_ACTION ITEM_
Could you write out the line containing "Click info icon beside Recent Points Activity" and all the lines below it in the data, exactly, through the final one and nothing else?

Start of Block

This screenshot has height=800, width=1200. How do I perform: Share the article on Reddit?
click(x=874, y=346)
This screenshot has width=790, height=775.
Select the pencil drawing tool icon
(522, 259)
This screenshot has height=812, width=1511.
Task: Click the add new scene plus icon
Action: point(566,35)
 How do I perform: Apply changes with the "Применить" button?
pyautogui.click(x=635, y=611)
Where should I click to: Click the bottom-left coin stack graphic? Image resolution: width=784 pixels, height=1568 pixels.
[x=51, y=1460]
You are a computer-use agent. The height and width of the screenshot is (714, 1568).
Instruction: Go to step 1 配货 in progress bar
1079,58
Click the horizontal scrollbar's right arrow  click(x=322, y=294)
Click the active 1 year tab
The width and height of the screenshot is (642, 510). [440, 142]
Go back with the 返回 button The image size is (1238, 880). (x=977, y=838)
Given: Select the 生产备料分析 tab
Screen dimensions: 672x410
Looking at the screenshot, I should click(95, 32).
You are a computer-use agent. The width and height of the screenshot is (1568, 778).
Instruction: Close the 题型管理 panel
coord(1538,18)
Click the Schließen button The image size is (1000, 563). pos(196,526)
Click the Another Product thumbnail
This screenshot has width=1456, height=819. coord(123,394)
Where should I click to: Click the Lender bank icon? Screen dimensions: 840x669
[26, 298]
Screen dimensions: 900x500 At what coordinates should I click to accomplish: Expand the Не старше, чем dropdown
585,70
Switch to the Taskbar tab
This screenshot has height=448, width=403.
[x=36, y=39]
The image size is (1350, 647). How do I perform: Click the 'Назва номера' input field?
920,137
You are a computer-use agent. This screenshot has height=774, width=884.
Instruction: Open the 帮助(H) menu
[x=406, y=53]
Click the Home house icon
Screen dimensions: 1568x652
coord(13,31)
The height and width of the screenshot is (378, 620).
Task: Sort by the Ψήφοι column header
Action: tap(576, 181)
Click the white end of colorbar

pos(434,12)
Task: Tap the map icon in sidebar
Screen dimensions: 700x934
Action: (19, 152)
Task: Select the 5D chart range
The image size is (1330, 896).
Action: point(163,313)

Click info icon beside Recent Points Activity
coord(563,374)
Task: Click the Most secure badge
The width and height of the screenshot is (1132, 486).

End of Block

_ANSWER SPACE_
Click info icon beside Recent Points Activity
coord(563,374)
Task: Click the Most secure badge
The width and height of the screenshot is (1132, 486).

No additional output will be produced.